It’s been a tumultuous week since the man known as “Bitcoin Sign Guy” held up a pad of paper emblazoned with the words “Buy Bitcoin” during a congressional address by US Federal Reserve chair Janet Yellen.
But while details about Bitcoin Sign Guy remain largely shrouded in mystery, a few things appear to be certain. Namely, since drawing international attention to the cryptocurrency, he has apparently received thousands of dollars in bitcoin, become known (perhaps in jest) as one of the most often cited people in bitcoin and, most recently, got himself a new job.

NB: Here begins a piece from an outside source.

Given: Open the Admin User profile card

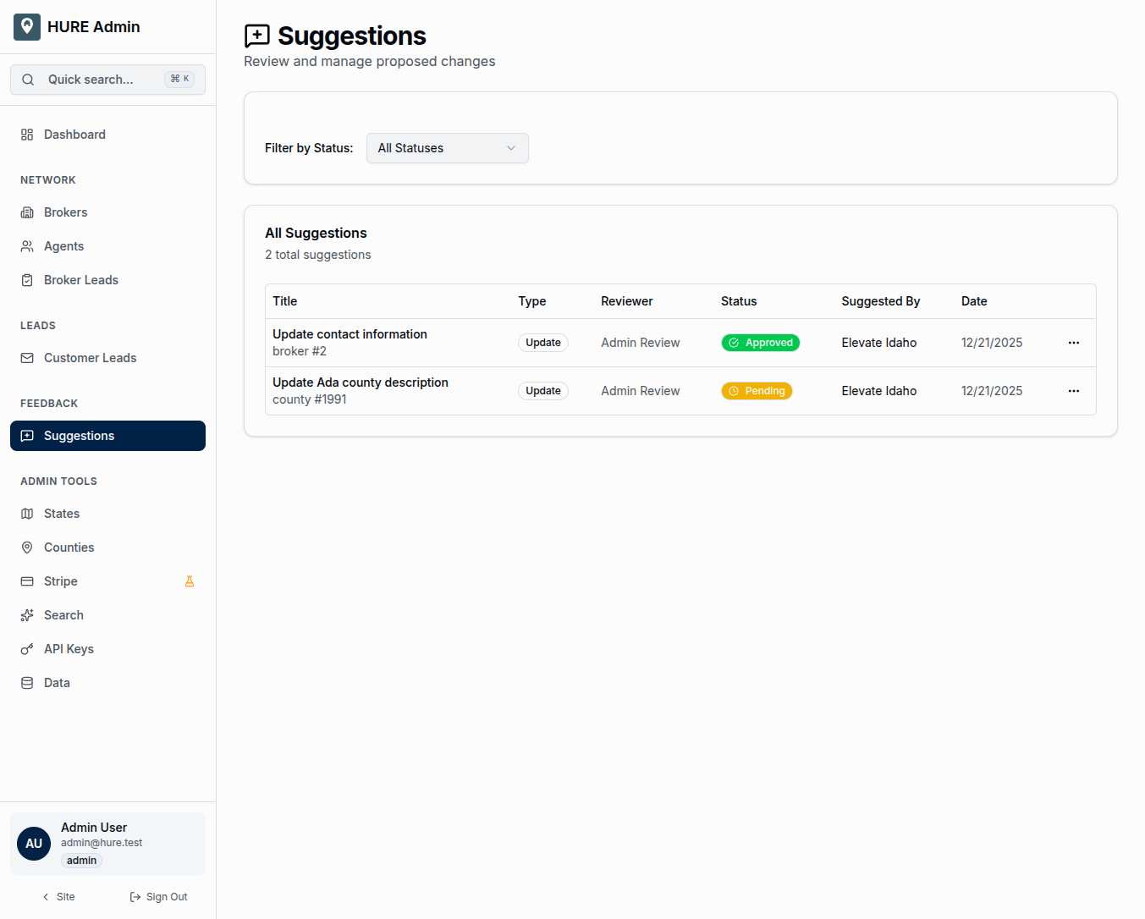Looking at the screenshot, I should (x=107, y=844).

In a blog post yesterday, the non-profit public policy organization, the Competitive Enterprise Institute, revealed Bitcoin Sign Guy was the newest member of its team.
Bitcoin Sign Guy’s new boss, former Bitcoin Foundation board member Jim Harper told CoinDesk his latest intern, “BSG,” had completed his first day of work, deeming it a success.
But what stands out in Harper’s description is the persistent protection his latest hire experiences.
According to Harper, the decision to refer to Bitcoin Sign Guy by his given pseudonym is in line with the “bitcoin tradition” that began with the cryptocurrency’s creator Satoshi Nakamoto.
Harper wrote in an email:
“I also wanted to see that he landed well, not suffering serious repercussions for tweaking the powers that be in Congress and the Fed.”
Harper’s post described BSG as a recent college graduate working with “financial technology, bitcoin and the burgeoning variety of cryptocurrencies emerging on the scene to compete with government monopoly money.”
In his email, Harper further described his newest team member’s first day at the office as including work with a researcher to explore a “blue ocean” study aimed at giving blockchain “a fully free financial future.”
“When I got to talking to him,” wrote Harper, “I found him a poised young man with sophisticated knowledge of bitcoin, crypto and financial services generally.”
No benefit without risk
What remains to be seen, though, is why he needed the job in the first place. A tweet – posted by his “friend” as a way to share a bitcoin address and prove that he was the person who held the sign – was later removed, siting concerns about employment.
As for Harper, he appears to have no such concerns.
“He’s a young person with a long life ahead of him,” he wrote.
“This event doesn’t need to define him in his digital permanent record (creditable though it is).”